This led to a woman asking if the Senator had seen Before the Flood (2016), a Leonardo DiCaprio narrated documentary about climate change. Carvalho noted that Whitehouse had met with DiCaprio about the issue.
The woman said, “I feel we are beyond…” before she was at a loss for words.
“The tipping point, yeah,” said Carvalho as the room fell into a temporary silence.
“On the environment,” said Narragansett resident and Indivisible Rhode Island member Jan O’Kelley, “just to begin with, I went out canvassing for Senator Whitehouse, right from the very first election for the Senate. I totally support him but I have some real real concerns. Not about him, but the impact of this one particular thing I’m going to say will have on him.
“There are a number of people in Rhode Island that call themselves progressives and they are progressive Democrats who have one issue, it seems to me, and only one issue of great importance and that’s the Burrillville Power Plant and it really frightens me and disturbs me to hear them talk about Senator Whitehouse.”
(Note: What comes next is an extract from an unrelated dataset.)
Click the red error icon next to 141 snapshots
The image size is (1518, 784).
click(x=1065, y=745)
She continued, “I mean, we’ve all defended him. He’s a United States Senator, he’s not a state senator, it’s a local issue but he has to do something to appease those people. Because they kind of think he’s, in a way, almost a hypocrite.”
“Yeah, I know,” said Carvalho.
“And when I talk to this one particular fellow who kind of puts out a lot of this very well written and substantiated literature on him,” continued O’Kelley, “I say, ‘What you’re doing is, you’re hurting our great Senator who’s doing so much for us in Washington.’
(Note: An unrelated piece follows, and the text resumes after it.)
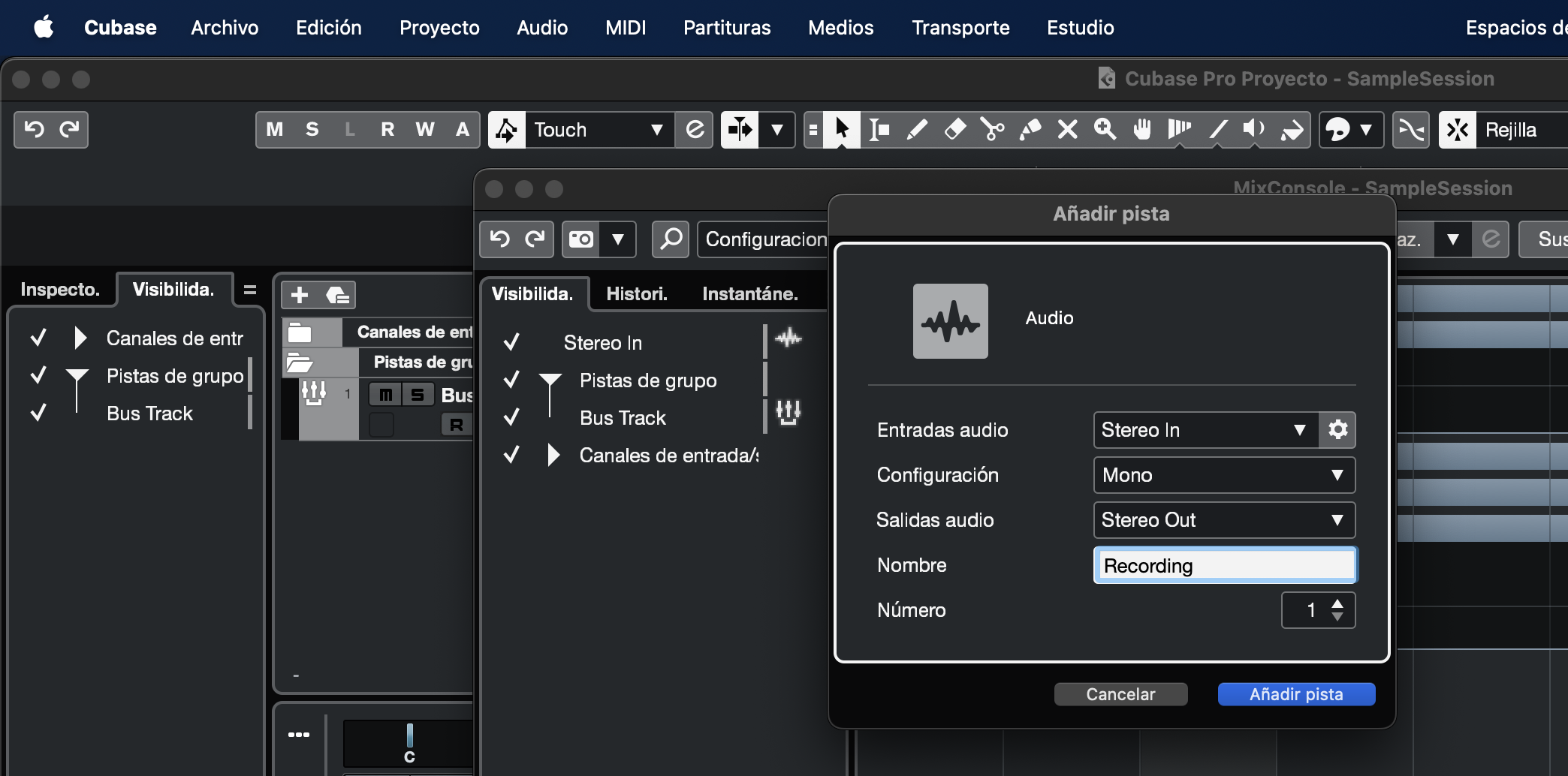
Task: Switch to the Histori. tab
Action: [636, 294]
“I’m afraid. You hear about the Judge [Robert Flanders] who may run in the primary in Rhode Island who has probably a lot of credibility in Rhode Island. I’m worried that people are going to hold the Senator’s lack of a position of Burrillville against him and not vote for him.
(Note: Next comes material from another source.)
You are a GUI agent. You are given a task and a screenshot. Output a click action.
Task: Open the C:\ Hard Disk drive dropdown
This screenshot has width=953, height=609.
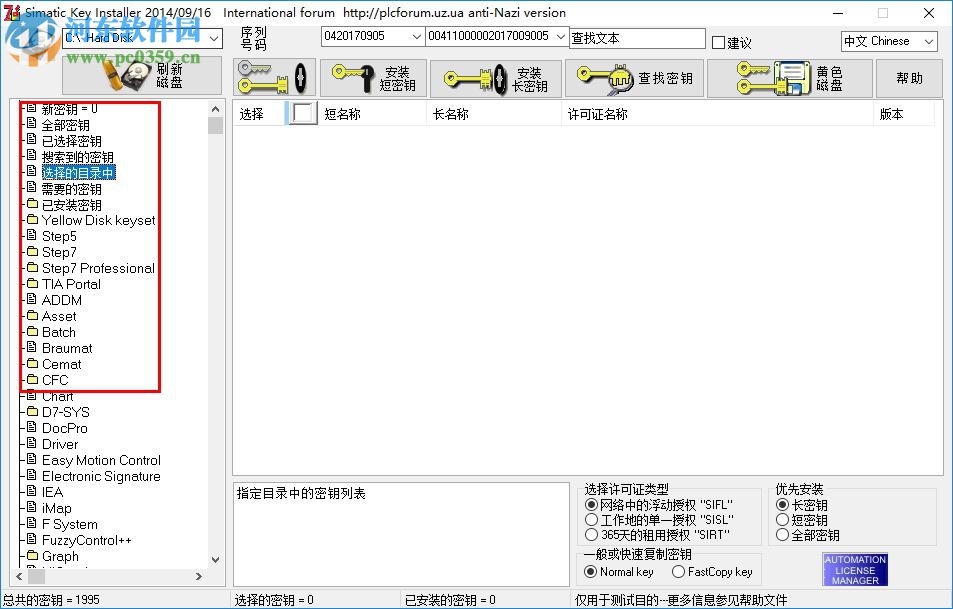coord(216,37)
“Whitehouse’s lack of a position on Burrillville is damaging the Senator’s reputation. Really get that message to the Senator. It’s so important.”
Another woman agreed. “Whitehouse needs to lay the groundwork for a position against Burrillville. He can’t just announce this near the end of the campaign when it’s too late. He has seen some erosion of his support because of this.”
“I’ve felt that too actually,” said a third woman. “They are very passionate and people are getting the feeling that Senator Whitehouse is ignoring them.”
Steven Belaus, another Indivisible Rhode Island member from Narragansett, said, “Two months ago I heard people lay this message out to the Senator and he said, ‘Yup, I hear you, but…’”
Carvalho shook his head. “We haven’t changed our position. It’s a state issue…”
Moans and groans from those in the room.
“You understand that from our point of view that’s an inadequate response?” asked Belaus.
“Can’t you have some sort of meeting with these folks?” asked O’Kelley.
“We have met with them…” said Carvalho.
“My concern is that he’s not hearing the message,” said Belaus. “We need to see that he’s movable on this issue. It will certainly dim my enthusiasm for the Senator.”
“We can’t afford to lose him as a Senator, especially such a champion of the environment. Can’t he just say something?” asked a woman, “Can’t he just say that he’s against it?”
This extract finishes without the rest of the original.